My router had not been restarted in four months. When I finally switched it off, waited sixty seconds, and switched it back on — the improvement was immediate and significant. Memory errors and connection issues had been accumulating silently over months. I now restart it every Sunday evening. Thirty seconds of effort. Has prevented the problem from returning entirely.
My router was sitting on the floor behind the television, wedged between a speaker and a wall. This is about the worst possible location. I moved it to a shelf in a central position, elevated, away from other electronics. The Wi-Fi signal in every room of my flat improved noticeably. The difference in my home office specifically was significant enough that I genuinely regret not doing this sooner.
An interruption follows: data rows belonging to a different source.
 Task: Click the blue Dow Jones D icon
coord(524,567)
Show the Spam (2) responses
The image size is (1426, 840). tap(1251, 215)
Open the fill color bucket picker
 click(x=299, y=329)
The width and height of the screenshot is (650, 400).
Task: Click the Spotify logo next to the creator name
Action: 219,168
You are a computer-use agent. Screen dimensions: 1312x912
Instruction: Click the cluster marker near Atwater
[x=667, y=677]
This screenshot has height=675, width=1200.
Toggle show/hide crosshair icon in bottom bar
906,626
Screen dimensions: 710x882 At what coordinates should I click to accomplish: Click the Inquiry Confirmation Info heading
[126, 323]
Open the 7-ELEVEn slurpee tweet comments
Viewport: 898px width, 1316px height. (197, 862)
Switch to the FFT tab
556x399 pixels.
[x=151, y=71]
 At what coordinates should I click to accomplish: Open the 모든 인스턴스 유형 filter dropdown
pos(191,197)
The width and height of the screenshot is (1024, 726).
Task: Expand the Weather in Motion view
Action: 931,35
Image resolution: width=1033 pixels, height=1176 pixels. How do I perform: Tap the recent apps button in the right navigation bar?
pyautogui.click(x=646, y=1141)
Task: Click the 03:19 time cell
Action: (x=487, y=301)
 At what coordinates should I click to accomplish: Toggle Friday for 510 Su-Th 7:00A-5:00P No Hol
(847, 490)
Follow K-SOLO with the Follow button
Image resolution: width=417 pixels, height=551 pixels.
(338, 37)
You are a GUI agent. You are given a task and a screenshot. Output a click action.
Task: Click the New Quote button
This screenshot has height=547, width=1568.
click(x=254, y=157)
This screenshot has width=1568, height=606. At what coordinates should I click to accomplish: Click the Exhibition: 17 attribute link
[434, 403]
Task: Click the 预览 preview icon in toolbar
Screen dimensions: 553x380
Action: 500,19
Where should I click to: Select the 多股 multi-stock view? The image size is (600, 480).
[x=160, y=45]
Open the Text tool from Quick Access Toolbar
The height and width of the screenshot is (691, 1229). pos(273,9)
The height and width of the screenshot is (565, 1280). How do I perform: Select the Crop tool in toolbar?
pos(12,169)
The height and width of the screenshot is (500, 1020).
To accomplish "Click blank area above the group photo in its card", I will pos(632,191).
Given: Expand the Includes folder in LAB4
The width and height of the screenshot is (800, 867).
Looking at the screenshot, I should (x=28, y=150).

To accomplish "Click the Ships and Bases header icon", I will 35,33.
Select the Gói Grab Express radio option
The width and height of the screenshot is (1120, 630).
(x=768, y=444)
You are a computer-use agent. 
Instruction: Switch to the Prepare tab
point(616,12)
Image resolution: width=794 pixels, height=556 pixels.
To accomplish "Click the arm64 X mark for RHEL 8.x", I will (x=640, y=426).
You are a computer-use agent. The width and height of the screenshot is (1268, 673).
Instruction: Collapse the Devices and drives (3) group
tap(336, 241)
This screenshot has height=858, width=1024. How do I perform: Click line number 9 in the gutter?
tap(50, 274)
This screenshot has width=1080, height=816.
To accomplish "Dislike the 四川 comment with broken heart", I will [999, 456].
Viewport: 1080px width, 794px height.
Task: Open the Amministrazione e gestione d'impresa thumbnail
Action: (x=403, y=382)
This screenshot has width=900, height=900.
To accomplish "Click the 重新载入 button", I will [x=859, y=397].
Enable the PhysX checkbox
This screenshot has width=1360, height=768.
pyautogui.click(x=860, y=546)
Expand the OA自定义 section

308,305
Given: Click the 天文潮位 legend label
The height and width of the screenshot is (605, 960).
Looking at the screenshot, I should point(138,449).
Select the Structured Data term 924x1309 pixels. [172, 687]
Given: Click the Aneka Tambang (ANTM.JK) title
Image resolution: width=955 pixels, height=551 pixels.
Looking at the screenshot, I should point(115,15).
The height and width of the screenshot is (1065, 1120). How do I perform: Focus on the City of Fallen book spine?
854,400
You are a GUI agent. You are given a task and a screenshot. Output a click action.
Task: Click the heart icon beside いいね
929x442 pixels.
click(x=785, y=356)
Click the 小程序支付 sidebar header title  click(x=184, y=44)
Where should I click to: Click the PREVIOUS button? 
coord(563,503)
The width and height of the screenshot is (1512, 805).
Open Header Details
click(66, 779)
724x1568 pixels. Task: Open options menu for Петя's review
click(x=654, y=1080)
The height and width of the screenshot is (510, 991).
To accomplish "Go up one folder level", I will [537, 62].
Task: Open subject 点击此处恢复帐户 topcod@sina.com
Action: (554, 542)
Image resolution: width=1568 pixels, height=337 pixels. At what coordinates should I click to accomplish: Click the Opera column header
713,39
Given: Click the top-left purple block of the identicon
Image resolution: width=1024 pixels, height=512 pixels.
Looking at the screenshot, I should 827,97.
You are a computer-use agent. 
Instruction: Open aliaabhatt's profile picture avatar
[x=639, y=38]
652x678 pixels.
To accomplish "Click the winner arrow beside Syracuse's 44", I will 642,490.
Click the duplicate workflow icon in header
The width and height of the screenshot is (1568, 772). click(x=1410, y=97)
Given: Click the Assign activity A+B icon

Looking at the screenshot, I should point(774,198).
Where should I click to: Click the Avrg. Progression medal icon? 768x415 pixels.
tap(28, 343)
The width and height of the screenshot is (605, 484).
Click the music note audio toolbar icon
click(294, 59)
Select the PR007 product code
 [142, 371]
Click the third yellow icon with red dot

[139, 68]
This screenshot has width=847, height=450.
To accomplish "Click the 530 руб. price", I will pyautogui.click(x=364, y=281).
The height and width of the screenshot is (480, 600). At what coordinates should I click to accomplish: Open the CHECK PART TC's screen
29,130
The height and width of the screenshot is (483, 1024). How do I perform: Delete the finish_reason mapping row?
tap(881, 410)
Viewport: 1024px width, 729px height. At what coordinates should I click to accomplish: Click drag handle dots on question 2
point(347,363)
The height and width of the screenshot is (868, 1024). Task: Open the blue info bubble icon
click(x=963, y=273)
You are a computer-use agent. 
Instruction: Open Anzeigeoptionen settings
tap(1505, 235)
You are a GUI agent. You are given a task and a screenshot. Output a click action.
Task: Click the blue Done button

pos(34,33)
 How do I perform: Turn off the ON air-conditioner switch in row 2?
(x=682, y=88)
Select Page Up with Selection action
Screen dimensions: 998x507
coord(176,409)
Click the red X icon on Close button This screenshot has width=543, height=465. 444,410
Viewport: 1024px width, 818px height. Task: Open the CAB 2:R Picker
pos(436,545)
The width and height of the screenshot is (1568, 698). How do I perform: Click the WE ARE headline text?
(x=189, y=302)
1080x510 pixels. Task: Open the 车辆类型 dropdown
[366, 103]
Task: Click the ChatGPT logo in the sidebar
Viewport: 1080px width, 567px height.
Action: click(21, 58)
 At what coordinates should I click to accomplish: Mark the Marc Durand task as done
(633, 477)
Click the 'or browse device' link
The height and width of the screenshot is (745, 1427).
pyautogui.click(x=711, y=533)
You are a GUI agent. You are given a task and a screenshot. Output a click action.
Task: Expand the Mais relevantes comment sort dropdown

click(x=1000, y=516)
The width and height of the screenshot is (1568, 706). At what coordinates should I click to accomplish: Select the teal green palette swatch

During one particularly bad video call, I checked my router's admin panel and found my laptop downloading a 3GB system update in the background. The moment I paused it, the call quality became perfect instantly. Background updates on phones, laptops, and smart TVs running simultaneously without your knowledge is a far more common cause of sudden internet slowness than most people realise.
Nine times out of ten, slow internet at home is caused by something on your side, not your provider's. Check the simple things first — they are almost always the cause.
Switching to Cloudflare's DNS at 1.1.1.1 produced a meaningful improvement in how quickly websites loaded. Your internet provider's default DNS server is often not the fastest option available. The change takes two minutes in your network settings and is completely reversible. For me, the improvement was real and has persisted.
After all the above, I did find one genuine issue requiring a technician — a line problem between my flat and the nearest exchange causing packet loss. Document your connection speed at different times using speedtest.net before calling. Having actual data rather than just saying it feels slow makes the conversation significantly more productive.